#### AIM
Could you return every line of the material below word for word, leaving the pictures out?

#### DATASET EXTRACT
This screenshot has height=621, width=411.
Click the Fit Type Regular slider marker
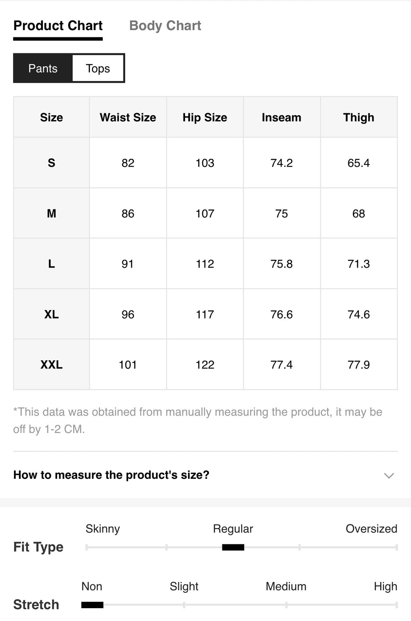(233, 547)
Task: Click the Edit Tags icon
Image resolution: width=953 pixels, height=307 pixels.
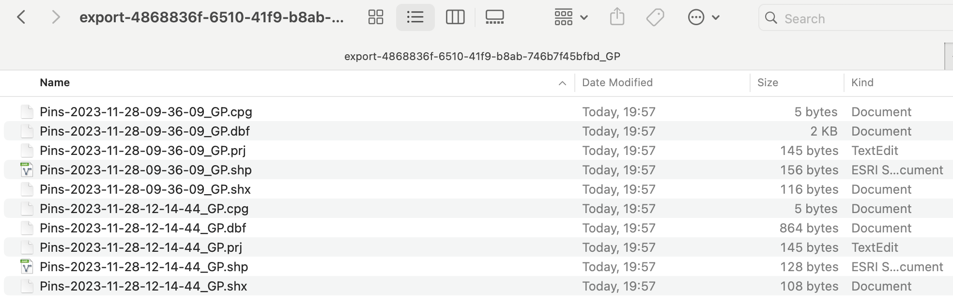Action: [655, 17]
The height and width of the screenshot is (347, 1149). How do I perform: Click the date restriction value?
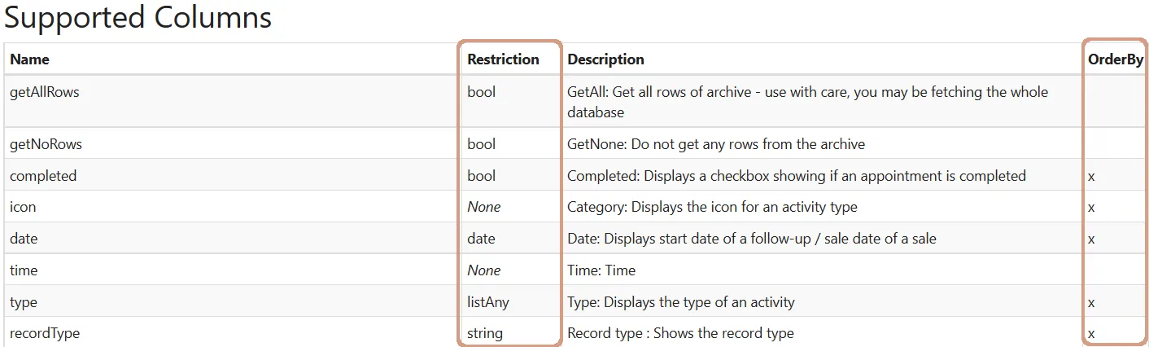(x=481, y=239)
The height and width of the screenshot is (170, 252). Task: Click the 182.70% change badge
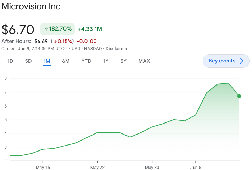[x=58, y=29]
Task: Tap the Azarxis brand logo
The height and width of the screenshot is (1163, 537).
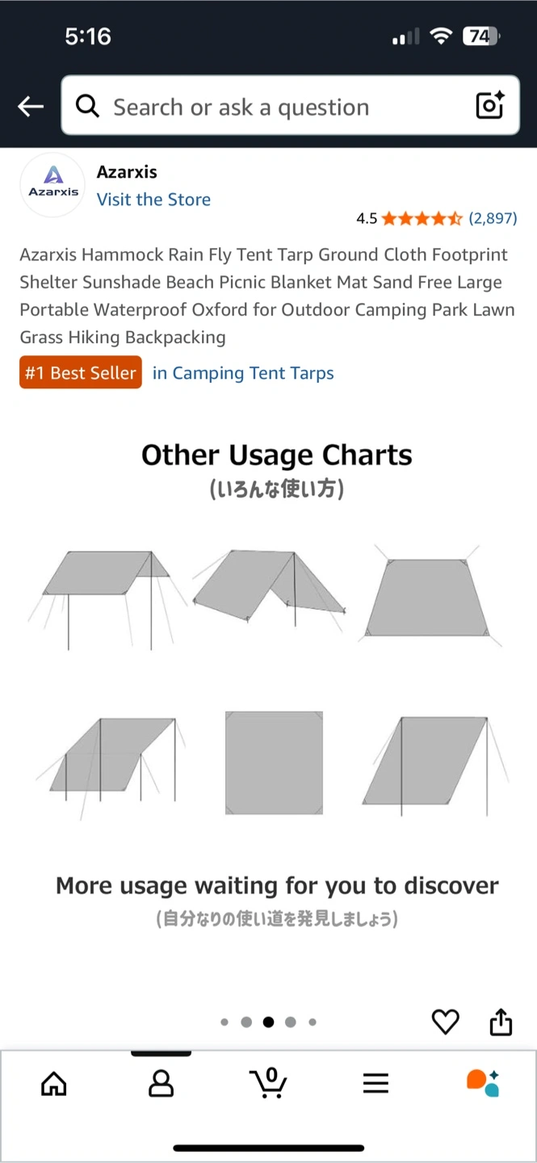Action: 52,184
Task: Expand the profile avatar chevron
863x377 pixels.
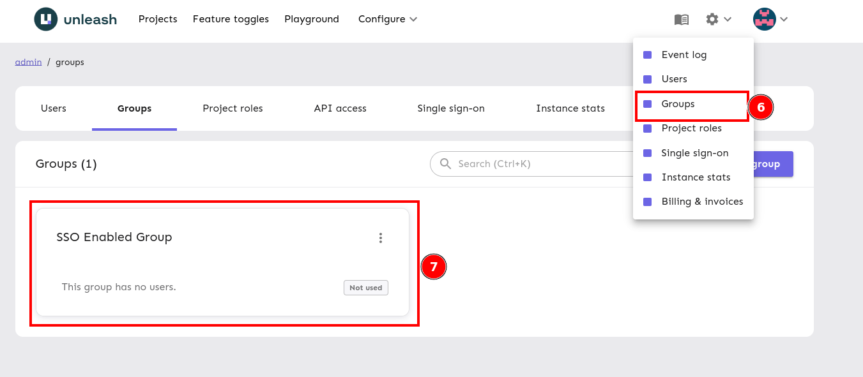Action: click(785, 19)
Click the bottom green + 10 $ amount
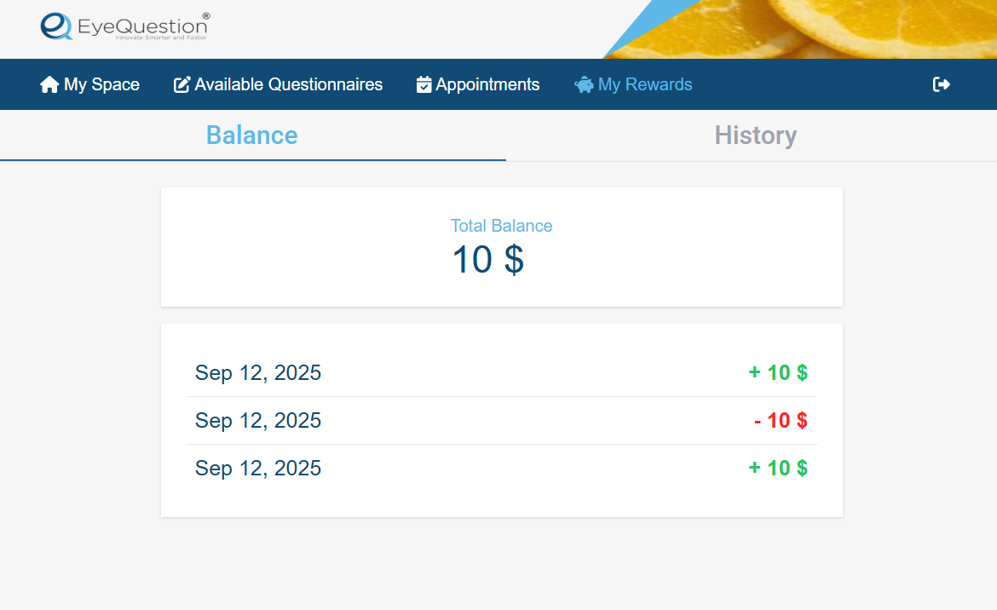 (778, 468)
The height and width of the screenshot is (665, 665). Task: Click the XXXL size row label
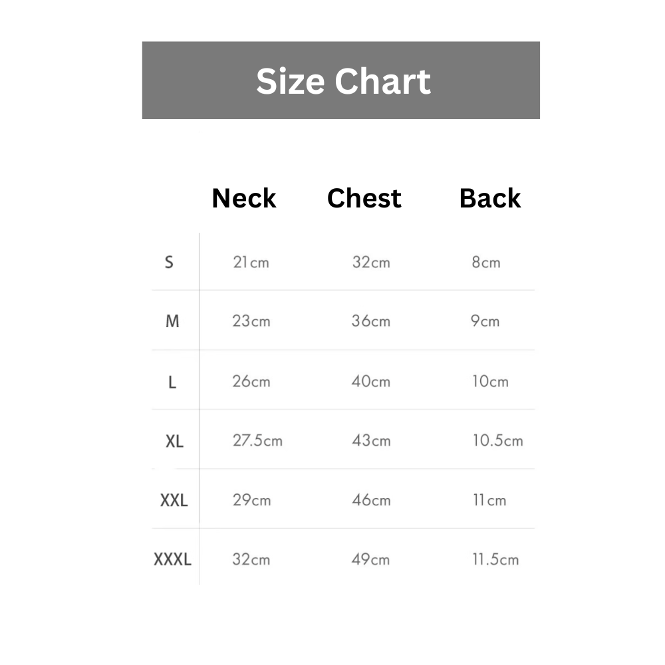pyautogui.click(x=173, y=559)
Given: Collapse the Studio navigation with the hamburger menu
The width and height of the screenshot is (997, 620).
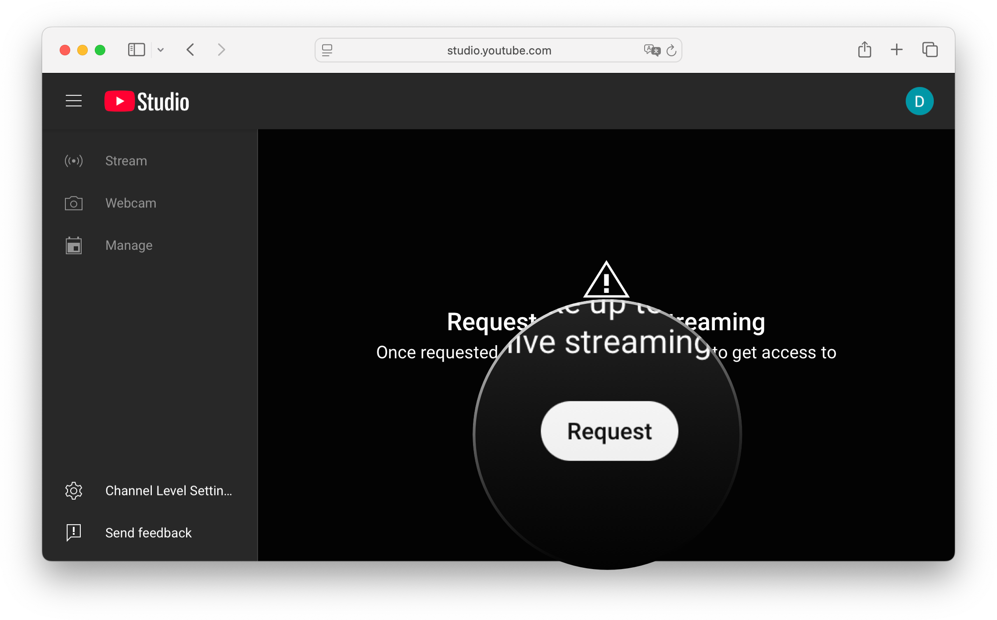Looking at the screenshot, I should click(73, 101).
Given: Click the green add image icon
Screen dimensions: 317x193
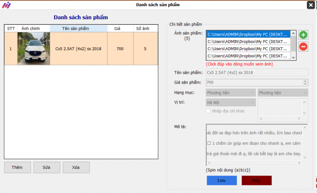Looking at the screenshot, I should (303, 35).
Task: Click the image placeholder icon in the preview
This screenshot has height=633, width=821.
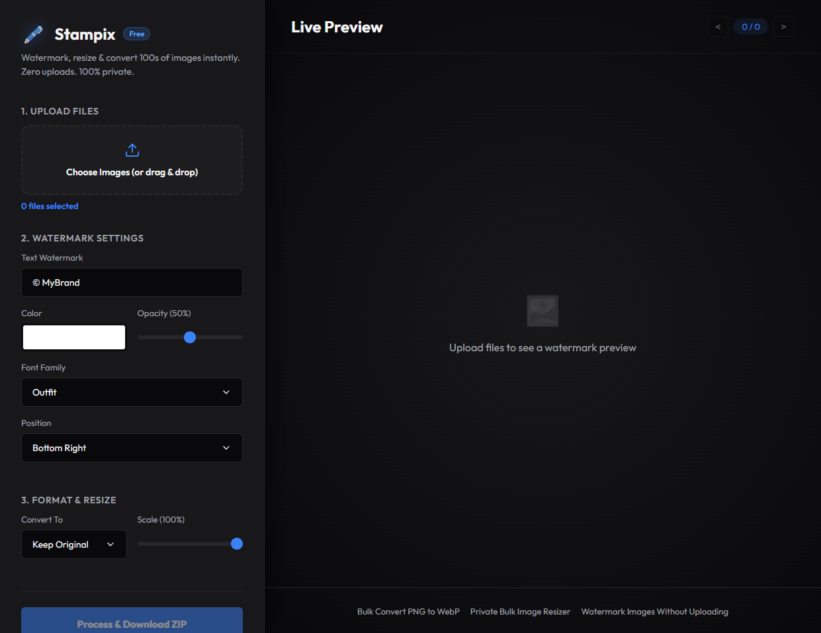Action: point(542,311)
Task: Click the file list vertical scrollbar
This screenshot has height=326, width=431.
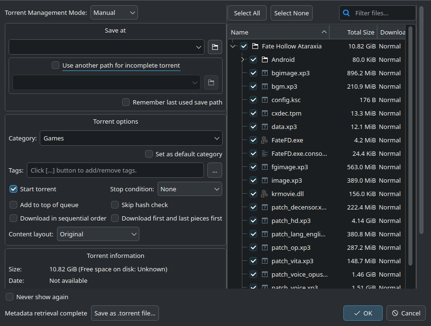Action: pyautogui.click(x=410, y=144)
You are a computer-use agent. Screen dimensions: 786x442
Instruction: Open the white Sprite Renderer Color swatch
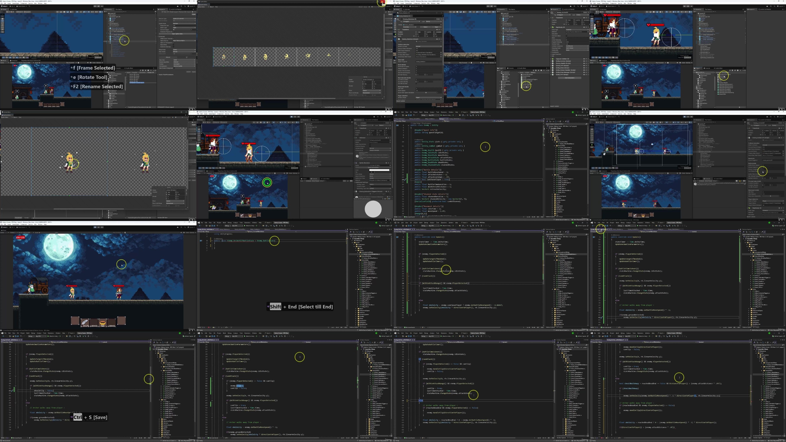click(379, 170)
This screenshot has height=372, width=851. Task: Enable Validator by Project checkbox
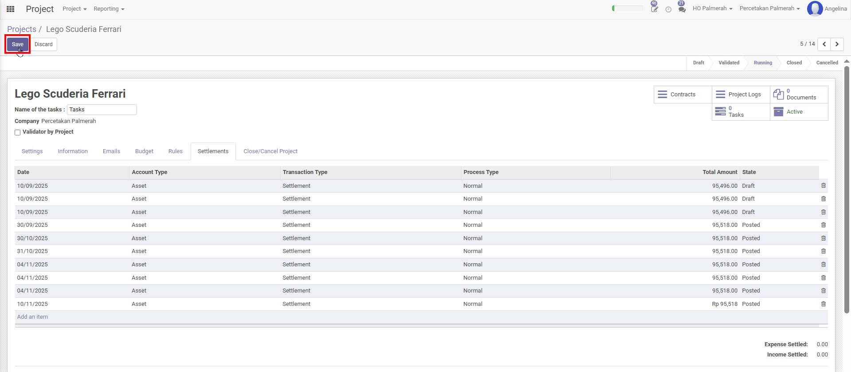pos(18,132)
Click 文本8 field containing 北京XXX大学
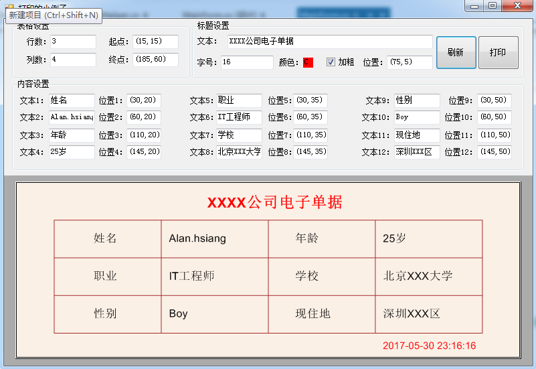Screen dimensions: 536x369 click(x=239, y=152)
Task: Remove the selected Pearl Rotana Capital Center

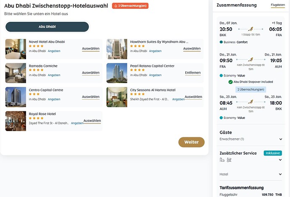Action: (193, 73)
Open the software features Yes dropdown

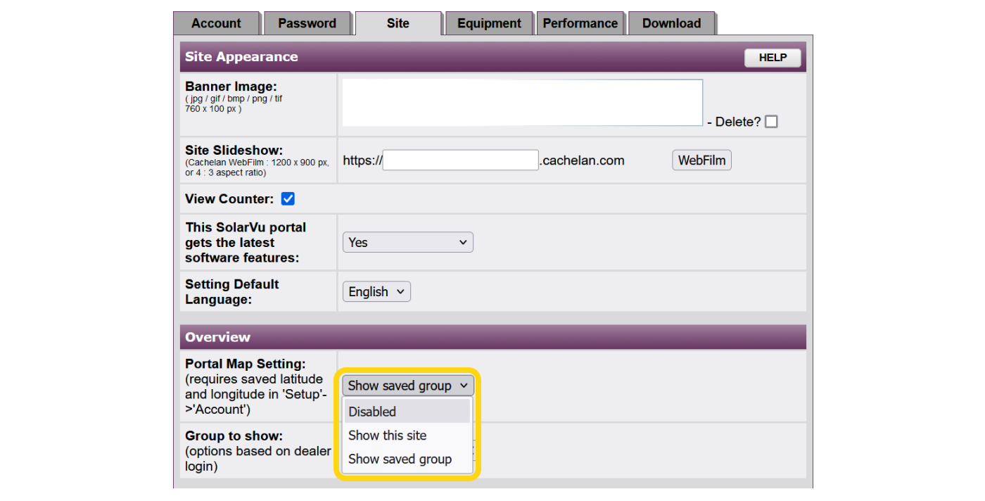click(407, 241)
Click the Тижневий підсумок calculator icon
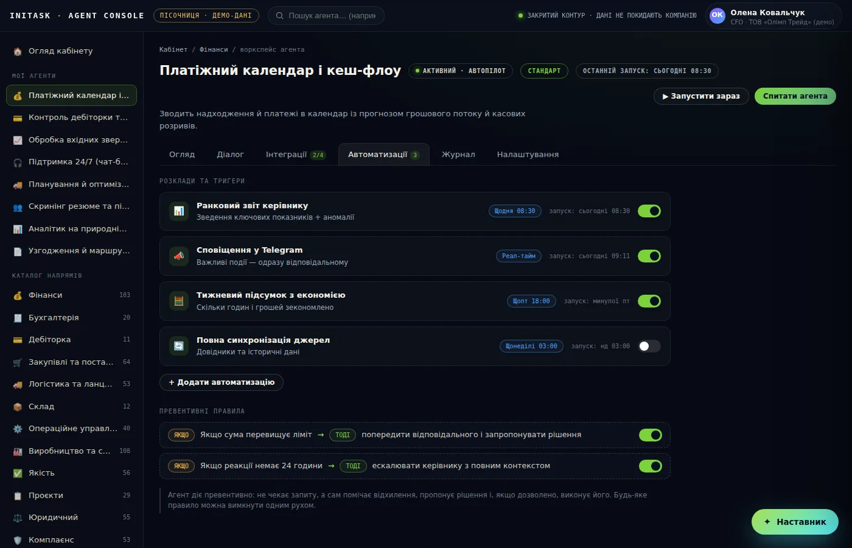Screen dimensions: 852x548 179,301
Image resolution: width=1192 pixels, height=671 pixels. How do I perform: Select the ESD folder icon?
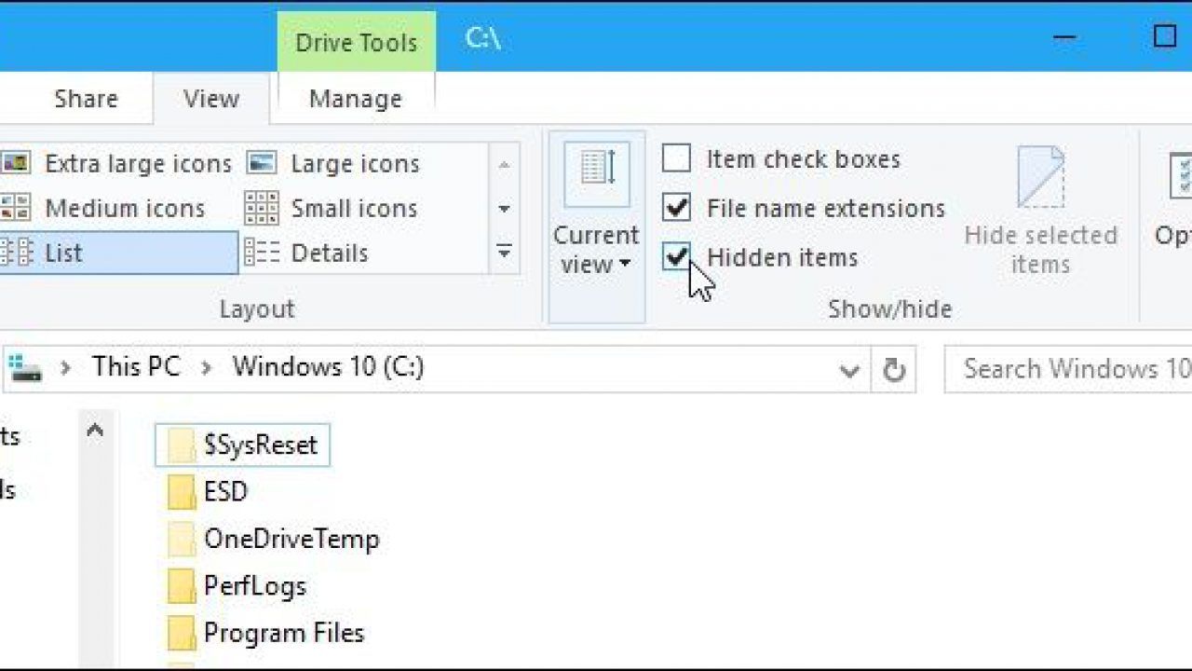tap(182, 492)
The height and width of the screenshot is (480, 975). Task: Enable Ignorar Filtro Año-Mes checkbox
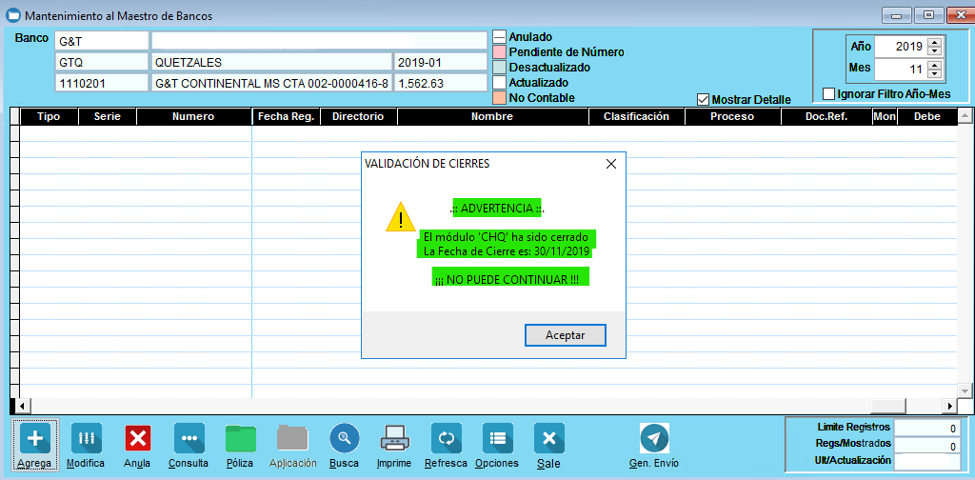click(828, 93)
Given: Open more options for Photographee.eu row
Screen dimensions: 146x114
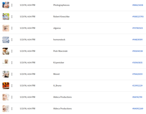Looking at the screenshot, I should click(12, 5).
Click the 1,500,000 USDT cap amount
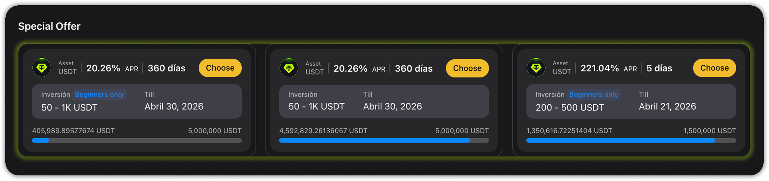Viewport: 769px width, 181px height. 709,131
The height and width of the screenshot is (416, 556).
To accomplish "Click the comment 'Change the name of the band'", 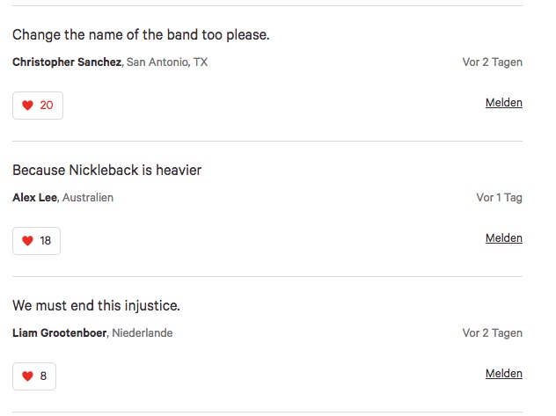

#### FINAL RESULT
This screenshot has height=621, width=411.
Click the Fit Type Regular slider marker
(233, 547)
Task: Click the Edit Tags icon
Image resolution: width=953 pixels, height=307 pixels.
Action: [655, 17]
The height and width of the screenshot is (347, 1149). How do I perform: Click the date restriction value?
(x=481, y=239)
The height and width of the screenshot is (170, 252). Task: Click the 182.70% change badge
[x=58, y=29]
Task: Tap the Azarxis brand logo
The height and width of the screenshot is (1163, 537).
Action: 52,184
Task: Expand the profile avatar chevron
863x377 pixels.
Action: click(785, 19)
Click the bottom green + 10 $ amount
 (778, 468)
The height and width of the screenshot is (665, 665). Task: Click the XXXL size row label
pyautogui.click(x=173, y=559)
Given: Collapse the Studio navigation with the hamburger menu
The width and height of the screenshot is (997, 620).
Looking at the screenshot, I should click(73, 101).
Given: Click the green add image icon
Screen dimensions: 317x193
Looking at the screenshot, I should (303, 35).
Task: Click the image placeholder icon in the preview
This screenshot has height=633, width=821.
Action: point(542,311)
Task: Click the file list vertical scrollbar
This screenshot has height=326, width=431.
Action: pyautogui.click(x=410, y=144)
You are a computer-use agent. Screen dimensions: 786x442
Instruction: Open the white Sprite Renderer Color swatch
click(379, 170)
This screenshot has height=372, width=851. Task: Enable Validator by Project checkbox
pos(18,132)
Click 文本8 field containing 北京XXX大学
Screen dimensions: 536x369 click(x=239, y=152)
Task: Remove the selected Pearl Rotana Capital Center

Action: (193, 73)
Open the software features Yes dropdown

click(407, 241)
Click the Тижневий підсумок calculator icon
Screen dimensions: 852x548 179,301
Image resolution: width=1192 pixels, height=671 pixels. How do I perform: Select the ESD folder icon?
tap(182, 492)
The height and width of the screenshot is (480, 975). Task: Enable Ignorar Filtro Año-Mes checkbox
click(828, 93)
Given: Open more options for Photographee.eu row
Screen dimensions: 146x114
Looking at the screenshot, I should click(12, 5).
Click the 1,500,000 USDT cap amount
Viewport: 769px width, 181px height. 709,131
The height and width of the screenshot is (416, 556).
To accomplish "Click the comment 'Change the name of the band'", 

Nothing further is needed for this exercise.